Article:
Under this model, the stage of maturity (i.e., initial, implementation in process, fully functional) is assessed in the following areas:
- Adequacy and effectiveness: demonstration of established processes and procedures with clarity of roles and responsibilities for managing key functions, addressing significant risks, and achieving performance requirements across operations
- Consistency: demonstration that established processes and procedures are fully applied and used across all applicable parts of the organization to achieve performance requirements
- Sustainability: demonstration of an established and ongoing method of review of performance indicators, processes, procedures, and practices in-place for the purpose of identifying and implementing measures to achieve continuing improvement of performance
This approach relies heavily on operational validation and seeking objective evidence of implementation maturity by performing functional and field observations and interviews across a representative sample of operations, including contractors.

Task statement:
Answer these from the maturity model passage above:
1. What are the three stages of maturity it names?
2. Which assessed area requires that established processes and procedures be fully applied across all applicable parts of the organization?
3. Besides interviews, what does the approach perform across a representative sample of operations?

Provided information:

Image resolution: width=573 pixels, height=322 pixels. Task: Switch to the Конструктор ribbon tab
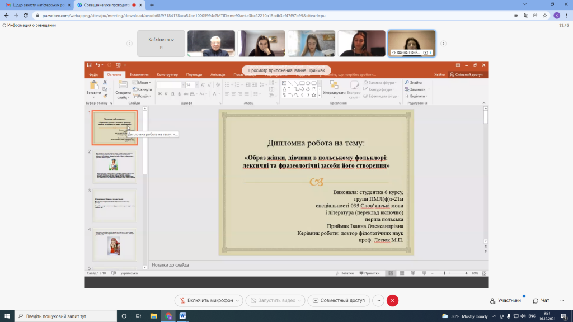point(167,74)
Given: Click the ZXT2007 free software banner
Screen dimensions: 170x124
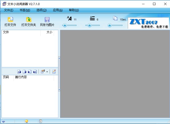Looking at the screenshot, I should pyautogui.click(x=148, y=23).
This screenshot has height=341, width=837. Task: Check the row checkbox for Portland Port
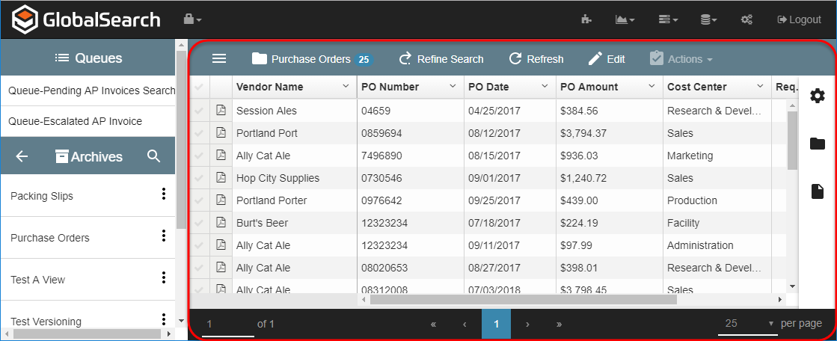199,133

Full solution:
1. Initial, implementation in process, and fully functional.
2. Consistency.
3. Functional and field observations.